Juntas, essas leis atuam para a desconstrução de um histórico de violência contra as mulheres  e de proteção de gênero. São elas: Lei 10.349 de dezembro de 201510.449 de outubro de 201610.616 de outubro de 201710.674 de janeiro de 201810.685 de março de 201810.745 de agosto de 2018 Lei 10.792 de dezembro de 2018.

 

Destas sete leis, três tratam da informação e conscientização ao cidadão como mecanismo de proteção à mulher.

 

A Lei 10.792, que cria o programa “Maria da Penha vai à Escola”, pretende sensibilizar o público escolar sobre a violência doméstica e familiar contra a mulher e ainda divulgar a Lei Maria da Penha.

 

É voltada para os alunos e educadores de escolas públicas e particulares no estado, prioritariamente do ensino médio da rede pública estadual.

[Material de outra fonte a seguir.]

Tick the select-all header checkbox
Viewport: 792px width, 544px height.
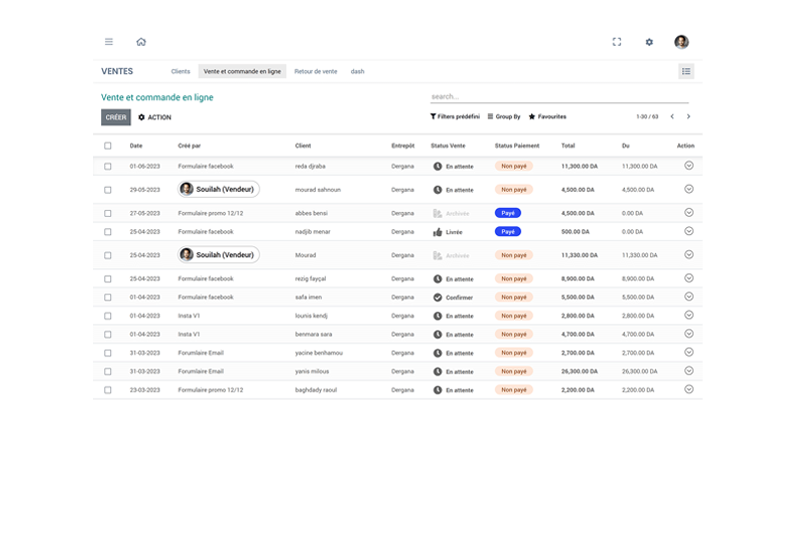click(108, 146)
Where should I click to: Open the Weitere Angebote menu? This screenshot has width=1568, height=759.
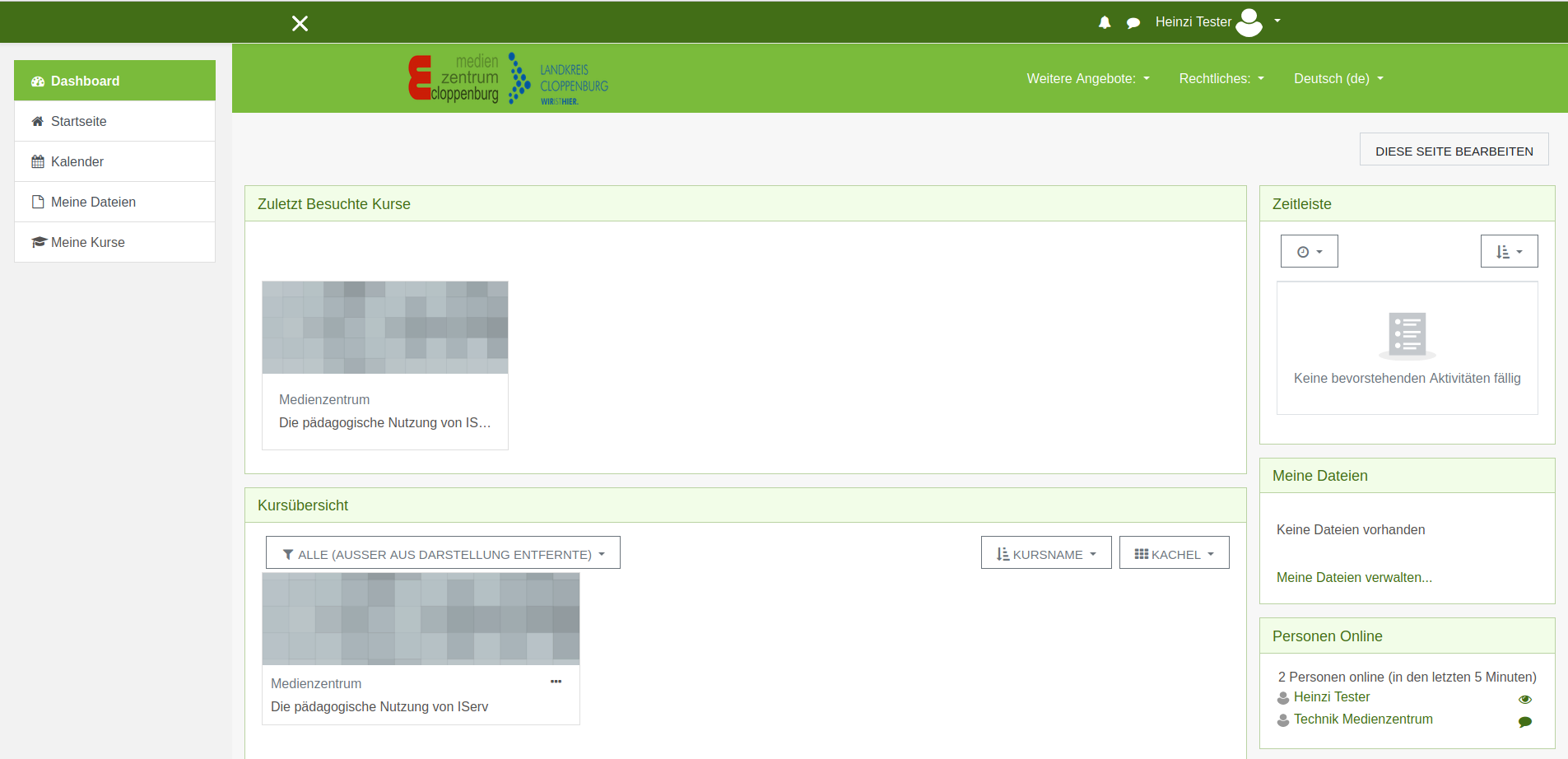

A oferta do programa é de responsabilidade do órgão gestor estadual das políticas públicas para mulheres, em conjunto com a Secretaria de Estado de Educação, Esporte e Lazer, podendo, para isso, firmar parcerias e convênios com instituições governamentais e não governamentais, empresas públicas e privadas, além de movimentos sociais.

 

A meta é levantar um debate da violência doméstica e trabalhar o conteúdo da Lei Maria da Penha nas escolas, buscando a formação de uma nova consciência com os jovens, mostrando a importância do respeito aos direitos humanos, especialmente os que refletem a promoção da igualdade de gênero, além de fomentar a necessidade da efetivação de registros nos órgãos competentes de denúncias dos casos de violência contra a mulher, onde quer que ela ocorra.

 

Outra lei que trata de informação é a 10.349/2015, que torna obrigatória, em Mato Grosso, a veiculação de propagandas contra a violência à mulher e o abuso e exploração sexual de crianças e adolescentes, com menção aos Disque-Denúncias 180 e 100 nos telões e equipamentos similares em shows realizados em área aberta, com público superior a mil e quinhentas pessoas.

 

Nos mesmos moldes, a Lei 10.616/2017 dispõe sobre a obrigatoriedade de o placar eletrônico da Arena Pantanal conter informativo quanto ao combate à violência contra a mulher, à pedofilia, à exploração sexual, ao trabalho infantil e ao trabalho escravo quando da realização de atividades esportivas. O placar eletrônico deve exibir a seguinte mensagem: “O Estado de Mato Grosso combate a violência contra a mulher, a exploração sexual, a pedofilia, o trabalho infantil e o trabalho escravo”.

 

Já a Lei 10.685/2018 reconhece a presença da mulher em espaços que até poucos tempos eram restritos aos homens. Ela altera dispositivos da Lei nº 9.964, de 29 de julho de 2013, que institui no Calendário Oficial do Estado de Mato Grosso o Dia da Mulher Policial Militar, instituindo o dia 20 de Outubro de cada ano, como a data alusivas às PMs.